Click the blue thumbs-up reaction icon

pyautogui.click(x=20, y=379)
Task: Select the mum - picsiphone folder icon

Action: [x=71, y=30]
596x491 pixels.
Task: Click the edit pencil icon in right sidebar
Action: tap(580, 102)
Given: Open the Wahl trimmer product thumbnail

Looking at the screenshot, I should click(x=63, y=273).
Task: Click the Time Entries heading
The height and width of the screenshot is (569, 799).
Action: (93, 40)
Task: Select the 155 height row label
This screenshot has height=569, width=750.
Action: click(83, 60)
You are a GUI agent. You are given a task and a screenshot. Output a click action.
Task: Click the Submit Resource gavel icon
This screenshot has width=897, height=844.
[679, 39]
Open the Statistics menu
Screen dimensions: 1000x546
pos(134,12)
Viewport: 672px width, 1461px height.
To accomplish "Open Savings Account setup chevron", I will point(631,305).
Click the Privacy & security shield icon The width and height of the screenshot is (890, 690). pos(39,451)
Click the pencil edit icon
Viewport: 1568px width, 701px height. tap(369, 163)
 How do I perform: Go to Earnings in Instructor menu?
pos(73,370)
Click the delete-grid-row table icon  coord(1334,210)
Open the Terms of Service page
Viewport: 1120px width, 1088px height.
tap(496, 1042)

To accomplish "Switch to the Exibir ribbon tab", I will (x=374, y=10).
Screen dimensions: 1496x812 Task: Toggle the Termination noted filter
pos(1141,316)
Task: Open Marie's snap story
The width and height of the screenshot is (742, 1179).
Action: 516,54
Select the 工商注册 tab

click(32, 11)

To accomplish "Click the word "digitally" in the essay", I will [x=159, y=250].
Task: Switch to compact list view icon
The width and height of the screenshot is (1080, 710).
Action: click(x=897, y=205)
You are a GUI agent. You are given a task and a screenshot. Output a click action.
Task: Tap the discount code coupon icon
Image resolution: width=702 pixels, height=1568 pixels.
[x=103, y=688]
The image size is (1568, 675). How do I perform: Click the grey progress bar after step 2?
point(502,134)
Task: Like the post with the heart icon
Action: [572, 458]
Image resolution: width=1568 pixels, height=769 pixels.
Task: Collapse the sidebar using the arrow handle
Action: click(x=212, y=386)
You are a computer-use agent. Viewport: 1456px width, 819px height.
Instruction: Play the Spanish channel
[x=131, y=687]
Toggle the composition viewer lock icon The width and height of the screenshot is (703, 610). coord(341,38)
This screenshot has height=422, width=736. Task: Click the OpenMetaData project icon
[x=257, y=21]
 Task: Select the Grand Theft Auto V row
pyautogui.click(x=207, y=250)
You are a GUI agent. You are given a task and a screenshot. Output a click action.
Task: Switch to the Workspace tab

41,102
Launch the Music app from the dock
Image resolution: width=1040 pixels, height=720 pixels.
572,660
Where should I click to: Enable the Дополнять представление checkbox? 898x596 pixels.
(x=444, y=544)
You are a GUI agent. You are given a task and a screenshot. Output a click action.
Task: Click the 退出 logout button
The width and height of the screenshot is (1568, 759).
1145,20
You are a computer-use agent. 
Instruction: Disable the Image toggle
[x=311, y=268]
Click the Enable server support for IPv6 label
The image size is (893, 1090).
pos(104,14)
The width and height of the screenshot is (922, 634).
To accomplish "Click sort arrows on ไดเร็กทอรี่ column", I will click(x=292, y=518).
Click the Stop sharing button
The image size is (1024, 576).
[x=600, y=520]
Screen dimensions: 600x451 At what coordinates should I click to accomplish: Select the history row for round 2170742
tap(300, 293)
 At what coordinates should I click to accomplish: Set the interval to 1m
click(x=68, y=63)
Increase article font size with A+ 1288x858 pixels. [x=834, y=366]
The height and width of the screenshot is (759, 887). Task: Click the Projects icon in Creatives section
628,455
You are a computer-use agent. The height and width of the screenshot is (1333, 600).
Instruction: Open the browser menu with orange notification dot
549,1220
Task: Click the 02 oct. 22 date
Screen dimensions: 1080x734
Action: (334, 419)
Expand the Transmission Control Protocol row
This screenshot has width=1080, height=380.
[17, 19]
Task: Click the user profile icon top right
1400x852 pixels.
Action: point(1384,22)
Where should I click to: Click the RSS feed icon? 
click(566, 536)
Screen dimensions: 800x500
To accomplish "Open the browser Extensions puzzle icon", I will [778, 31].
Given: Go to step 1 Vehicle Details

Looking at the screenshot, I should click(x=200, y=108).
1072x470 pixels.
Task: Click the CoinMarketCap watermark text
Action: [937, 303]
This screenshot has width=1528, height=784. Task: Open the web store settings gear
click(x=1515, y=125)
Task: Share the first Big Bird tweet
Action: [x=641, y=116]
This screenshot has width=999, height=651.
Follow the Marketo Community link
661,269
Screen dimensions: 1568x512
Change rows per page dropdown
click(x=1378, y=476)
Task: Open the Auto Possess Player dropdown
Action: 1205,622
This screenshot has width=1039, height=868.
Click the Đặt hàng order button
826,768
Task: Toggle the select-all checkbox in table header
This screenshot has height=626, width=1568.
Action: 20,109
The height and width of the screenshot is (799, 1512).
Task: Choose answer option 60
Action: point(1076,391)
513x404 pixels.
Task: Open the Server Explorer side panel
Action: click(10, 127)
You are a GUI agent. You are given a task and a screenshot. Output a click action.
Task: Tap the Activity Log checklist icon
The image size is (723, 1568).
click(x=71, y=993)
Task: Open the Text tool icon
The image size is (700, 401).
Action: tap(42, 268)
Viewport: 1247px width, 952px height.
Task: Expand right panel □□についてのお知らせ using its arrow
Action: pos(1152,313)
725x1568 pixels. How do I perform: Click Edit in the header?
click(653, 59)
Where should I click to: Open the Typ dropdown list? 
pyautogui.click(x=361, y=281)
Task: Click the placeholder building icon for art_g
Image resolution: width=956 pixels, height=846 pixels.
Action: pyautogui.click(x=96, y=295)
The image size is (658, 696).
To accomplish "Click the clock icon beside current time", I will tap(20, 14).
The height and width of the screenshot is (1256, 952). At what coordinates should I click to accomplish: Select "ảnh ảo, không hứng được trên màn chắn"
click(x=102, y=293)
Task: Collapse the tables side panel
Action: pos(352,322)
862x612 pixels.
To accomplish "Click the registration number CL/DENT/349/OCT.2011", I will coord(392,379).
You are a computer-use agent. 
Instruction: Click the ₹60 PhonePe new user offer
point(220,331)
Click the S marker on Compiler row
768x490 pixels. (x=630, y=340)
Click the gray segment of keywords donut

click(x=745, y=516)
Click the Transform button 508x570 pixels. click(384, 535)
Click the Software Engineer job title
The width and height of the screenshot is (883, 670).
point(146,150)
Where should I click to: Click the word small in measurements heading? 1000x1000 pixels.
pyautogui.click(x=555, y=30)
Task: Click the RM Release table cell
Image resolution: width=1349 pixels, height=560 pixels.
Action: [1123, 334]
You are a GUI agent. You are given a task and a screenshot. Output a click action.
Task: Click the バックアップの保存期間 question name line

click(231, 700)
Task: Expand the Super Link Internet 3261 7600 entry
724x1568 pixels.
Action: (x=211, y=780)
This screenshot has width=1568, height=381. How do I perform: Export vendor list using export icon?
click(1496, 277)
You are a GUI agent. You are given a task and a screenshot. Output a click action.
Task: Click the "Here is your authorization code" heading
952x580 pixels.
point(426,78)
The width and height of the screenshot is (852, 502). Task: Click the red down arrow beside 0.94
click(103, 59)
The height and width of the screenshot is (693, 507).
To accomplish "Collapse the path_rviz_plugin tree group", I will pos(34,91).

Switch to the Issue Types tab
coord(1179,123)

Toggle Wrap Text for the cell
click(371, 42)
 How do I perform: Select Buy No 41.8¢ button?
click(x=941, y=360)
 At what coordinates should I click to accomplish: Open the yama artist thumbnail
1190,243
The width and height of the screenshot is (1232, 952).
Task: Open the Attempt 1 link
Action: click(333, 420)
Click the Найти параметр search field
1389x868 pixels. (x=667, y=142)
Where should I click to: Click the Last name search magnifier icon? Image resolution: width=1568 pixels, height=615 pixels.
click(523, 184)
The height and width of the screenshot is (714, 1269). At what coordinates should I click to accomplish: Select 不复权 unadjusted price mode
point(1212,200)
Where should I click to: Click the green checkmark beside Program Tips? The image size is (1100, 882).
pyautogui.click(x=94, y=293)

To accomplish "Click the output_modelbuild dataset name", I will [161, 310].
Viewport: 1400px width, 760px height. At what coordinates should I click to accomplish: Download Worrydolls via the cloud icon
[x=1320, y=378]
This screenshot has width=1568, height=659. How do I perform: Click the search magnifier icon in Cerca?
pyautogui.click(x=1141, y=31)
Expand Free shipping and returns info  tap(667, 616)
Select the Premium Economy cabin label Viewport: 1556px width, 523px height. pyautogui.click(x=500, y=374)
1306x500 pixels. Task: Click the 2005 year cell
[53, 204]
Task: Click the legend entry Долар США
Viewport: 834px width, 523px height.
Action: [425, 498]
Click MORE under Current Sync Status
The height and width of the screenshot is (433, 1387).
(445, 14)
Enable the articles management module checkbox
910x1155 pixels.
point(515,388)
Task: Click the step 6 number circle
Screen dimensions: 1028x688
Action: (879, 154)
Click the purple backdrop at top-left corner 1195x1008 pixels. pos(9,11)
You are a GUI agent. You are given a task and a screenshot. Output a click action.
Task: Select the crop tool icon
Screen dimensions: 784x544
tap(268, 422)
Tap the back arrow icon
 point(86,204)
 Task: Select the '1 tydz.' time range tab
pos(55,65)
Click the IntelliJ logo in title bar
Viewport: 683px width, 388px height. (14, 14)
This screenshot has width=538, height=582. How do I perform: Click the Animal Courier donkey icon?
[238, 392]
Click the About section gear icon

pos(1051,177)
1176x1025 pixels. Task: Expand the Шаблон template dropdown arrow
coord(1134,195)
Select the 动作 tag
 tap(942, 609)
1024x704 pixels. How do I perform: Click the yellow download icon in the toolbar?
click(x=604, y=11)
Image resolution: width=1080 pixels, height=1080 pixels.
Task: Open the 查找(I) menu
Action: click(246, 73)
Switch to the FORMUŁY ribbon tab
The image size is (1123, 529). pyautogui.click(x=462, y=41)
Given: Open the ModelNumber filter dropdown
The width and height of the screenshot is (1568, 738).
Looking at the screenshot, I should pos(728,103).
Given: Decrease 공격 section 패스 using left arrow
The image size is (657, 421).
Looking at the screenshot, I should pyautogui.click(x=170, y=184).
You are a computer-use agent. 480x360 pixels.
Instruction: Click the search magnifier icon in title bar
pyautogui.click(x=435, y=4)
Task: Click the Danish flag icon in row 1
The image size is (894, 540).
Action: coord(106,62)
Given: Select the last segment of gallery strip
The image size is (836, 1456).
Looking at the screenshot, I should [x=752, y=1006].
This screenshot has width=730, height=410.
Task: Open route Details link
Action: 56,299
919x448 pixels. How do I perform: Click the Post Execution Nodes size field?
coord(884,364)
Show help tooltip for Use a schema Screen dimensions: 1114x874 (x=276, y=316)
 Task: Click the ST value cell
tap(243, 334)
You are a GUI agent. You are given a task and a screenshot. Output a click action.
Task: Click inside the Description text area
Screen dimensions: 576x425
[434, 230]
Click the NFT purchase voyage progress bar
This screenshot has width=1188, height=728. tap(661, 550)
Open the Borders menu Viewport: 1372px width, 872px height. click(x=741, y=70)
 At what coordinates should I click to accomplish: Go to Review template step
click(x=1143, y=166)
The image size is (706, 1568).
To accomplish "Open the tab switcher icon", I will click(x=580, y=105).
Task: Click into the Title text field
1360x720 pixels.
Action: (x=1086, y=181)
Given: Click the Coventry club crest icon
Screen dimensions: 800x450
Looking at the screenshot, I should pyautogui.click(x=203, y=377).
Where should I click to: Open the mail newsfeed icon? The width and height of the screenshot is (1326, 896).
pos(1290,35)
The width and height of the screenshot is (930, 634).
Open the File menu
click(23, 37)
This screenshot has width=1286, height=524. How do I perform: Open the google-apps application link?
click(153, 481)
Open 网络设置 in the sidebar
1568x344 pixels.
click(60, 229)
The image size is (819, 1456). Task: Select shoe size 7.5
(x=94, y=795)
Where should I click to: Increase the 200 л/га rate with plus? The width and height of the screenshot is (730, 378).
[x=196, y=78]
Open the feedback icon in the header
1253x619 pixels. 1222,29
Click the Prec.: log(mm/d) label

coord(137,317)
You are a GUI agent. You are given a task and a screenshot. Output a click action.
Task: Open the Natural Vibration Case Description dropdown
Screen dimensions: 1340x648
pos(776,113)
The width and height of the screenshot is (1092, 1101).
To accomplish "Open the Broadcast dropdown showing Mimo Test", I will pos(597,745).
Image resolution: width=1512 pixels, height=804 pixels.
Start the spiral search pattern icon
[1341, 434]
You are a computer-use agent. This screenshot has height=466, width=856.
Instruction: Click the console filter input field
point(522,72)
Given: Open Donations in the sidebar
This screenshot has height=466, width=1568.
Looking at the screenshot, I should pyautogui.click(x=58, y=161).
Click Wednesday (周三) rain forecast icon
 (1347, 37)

-------

• _PROBLEM TO WORK ON_: Looking at the listing above, which lines hold "computer"? Copy every such line.

• _SOLUTION TO THIS EXERCISE_:
You are a computer-use agent. Viewport: 1456px width, 819px height.
You are a computer-use agent. 
You are a computer-use agent. The height and width of the screenshot is (1333, 600).
You are a computer-use agent. 
You are a computer-use agent. 480x360 pixels.
You are a computer-use agent. This screenshot has height=466, width=856.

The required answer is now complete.